**DATA ENTRIES:**
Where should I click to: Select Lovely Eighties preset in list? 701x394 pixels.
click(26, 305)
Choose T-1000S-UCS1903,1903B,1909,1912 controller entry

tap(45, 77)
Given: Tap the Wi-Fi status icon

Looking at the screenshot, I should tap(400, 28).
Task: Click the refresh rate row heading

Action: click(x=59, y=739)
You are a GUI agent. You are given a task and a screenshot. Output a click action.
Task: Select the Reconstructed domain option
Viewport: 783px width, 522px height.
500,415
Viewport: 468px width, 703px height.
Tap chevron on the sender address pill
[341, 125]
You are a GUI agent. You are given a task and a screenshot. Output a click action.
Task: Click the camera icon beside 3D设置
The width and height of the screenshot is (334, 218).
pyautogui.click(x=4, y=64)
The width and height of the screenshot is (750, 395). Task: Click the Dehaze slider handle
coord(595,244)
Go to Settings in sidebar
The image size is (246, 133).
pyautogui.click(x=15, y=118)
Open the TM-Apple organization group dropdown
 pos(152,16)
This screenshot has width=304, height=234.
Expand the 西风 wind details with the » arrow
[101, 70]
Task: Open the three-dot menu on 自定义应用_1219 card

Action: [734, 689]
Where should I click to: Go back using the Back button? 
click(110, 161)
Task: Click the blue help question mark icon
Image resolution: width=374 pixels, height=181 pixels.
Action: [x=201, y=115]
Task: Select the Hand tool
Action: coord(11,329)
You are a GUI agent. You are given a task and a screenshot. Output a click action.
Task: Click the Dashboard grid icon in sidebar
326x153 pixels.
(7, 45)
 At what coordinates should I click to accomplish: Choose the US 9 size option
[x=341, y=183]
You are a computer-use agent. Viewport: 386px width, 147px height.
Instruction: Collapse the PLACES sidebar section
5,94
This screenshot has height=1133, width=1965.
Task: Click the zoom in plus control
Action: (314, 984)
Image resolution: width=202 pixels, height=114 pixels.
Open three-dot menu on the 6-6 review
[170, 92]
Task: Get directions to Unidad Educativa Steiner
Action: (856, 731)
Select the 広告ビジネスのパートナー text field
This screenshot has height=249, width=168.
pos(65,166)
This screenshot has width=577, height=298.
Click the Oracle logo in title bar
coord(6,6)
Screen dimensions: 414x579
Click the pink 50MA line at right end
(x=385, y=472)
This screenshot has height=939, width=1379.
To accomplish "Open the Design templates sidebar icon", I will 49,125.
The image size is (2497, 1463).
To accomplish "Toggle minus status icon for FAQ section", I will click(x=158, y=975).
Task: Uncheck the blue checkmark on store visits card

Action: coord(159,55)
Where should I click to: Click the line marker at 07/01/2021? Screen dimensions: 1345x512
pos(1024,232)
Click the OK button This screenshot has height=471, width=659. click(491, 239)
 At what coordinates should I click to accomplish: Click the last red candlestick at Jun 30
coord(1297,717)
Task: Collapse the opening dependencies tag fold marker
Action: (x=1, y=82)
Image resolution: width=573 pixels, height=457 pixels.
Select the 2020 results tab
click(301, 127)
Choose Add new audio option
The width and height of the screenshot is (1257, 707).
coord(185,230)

**DO THIS:** Reproduce the listing above, swapping "Dehaze" for "Clarity" and leaving everything else unchanged.

**CORRECT RESULT:**
Where should I click to: Select Lovely Eighties preset in list? 701x394 pixels.
click(26, 305)
Choose T-1000S-UCS1903,1903B,1909,1912 controller entry

tap(45, 77)
Given: Tap the Wi-Fi status icon

Looking at the screenshot, I should tap(400, 28).
Task: Click the refresh rate row heading

Action: click(x=59, y=739)
You are a GUI agent. You are given a task and a screenshot. Output a click action.
Task: Select the Reconstructed domain option
Viewport: 783px width, 522px height.
500,415
Viewport: 468px width, 703px height.
Tap chevron on the sender address pill
[341, 125]
You are a GUI agent. You are given a task and a screenshot. Output a click action.
Task: Click the camera icon beside 3D设置
The width and height of the screenshot is (334, 218).
pyautogui.click(x=4, y=64)
The width and height of the screenshot is (750, 395). Task: Click the Clarity slider handle
coord(595,244)
Go to Settings in sidebar
The image size is (246, 133).
pyautogui.click(x=15, y=118)
Open the TM-Apple organization group dropdown
 pos(152,16)
This screenshot has width=304, height=234.
Expand the 西风 wind details with the » arrow
[101, 70]
Task: Open the three-dot menu on 自定义应用_1219 card

Action: [734, 689]
Where should I click to: Go back using the Back button? 
click(110, 161)
Task: Click the blue help question mark icon
Image resolution: width=374 pixels, height=181 pixels.
Action: [x=201, y=115]
Task: Select the Hand tool
Action: coord(11,329)
You are a GUI agent. You are given a task and a screenshot. Output a click action.
Task: Click the Dashboard grid icon in sidebar
326x153 pixels.
(7, 45)
 At what coordinates should I click to accomplish: Choose the US 9 size option
[x=341, y=183]
You are a computer-use agent. Viewport: 386px width, 147px height.
Instruction: Collapse the PLACES sidebar section
5,94
This screenshot has height=1133, width=1965.
Task: Click the zoom in plus control
Action: (314, 984)
Image resolution: width=202 pixels, height=114 pixels.
Open three-dot menu on the 6-6 review
[170, 92]
Task: Get directions to Unidad Educativa Steiner
Action: (856, 731)
Select the 広告ビジネスのパートナー text field
This screenshot has height=249, width=168.
pos(65,166)
This screenshot has width=577, height=298.
Click the Oracle logo in title bar
coord(6,6)
Screen dimensions: 414x579
Click the pink 50MA line at right end
(x=385, y=472)
This screenshot has height=939, width=1379.
To accomplish "Open the Design templates sidebar icon", I will 49,125.
The image size is (2497, 1463).
To accomplish "Toggle minus status icon for FAQ section", I will click(x=158, y=975).
Task: Uncheck the blue checkmark on store visits card

Action: coord(159,55)
Where should I click to: Click the line marker at 07/01/2021? Screen dimensions: 1345x512
pos(1024,232)
Click the OK button This screenshot has height=471, width=659. click(491, 239)
 At what coordinates should I click to accomplish: Click the last red candlestick at Jun 30
coord(1297,717)
Task: Collapse the opening dependencies tag fold marker
Action: (x=1, y=82)
Image resolution: width=573 pixels, height=457 pixels.
Select the 2020 results tab
click(301, 127)
Choose Add new audio option
The width and height of the screenshot is (1257, 707).
coord(185,230)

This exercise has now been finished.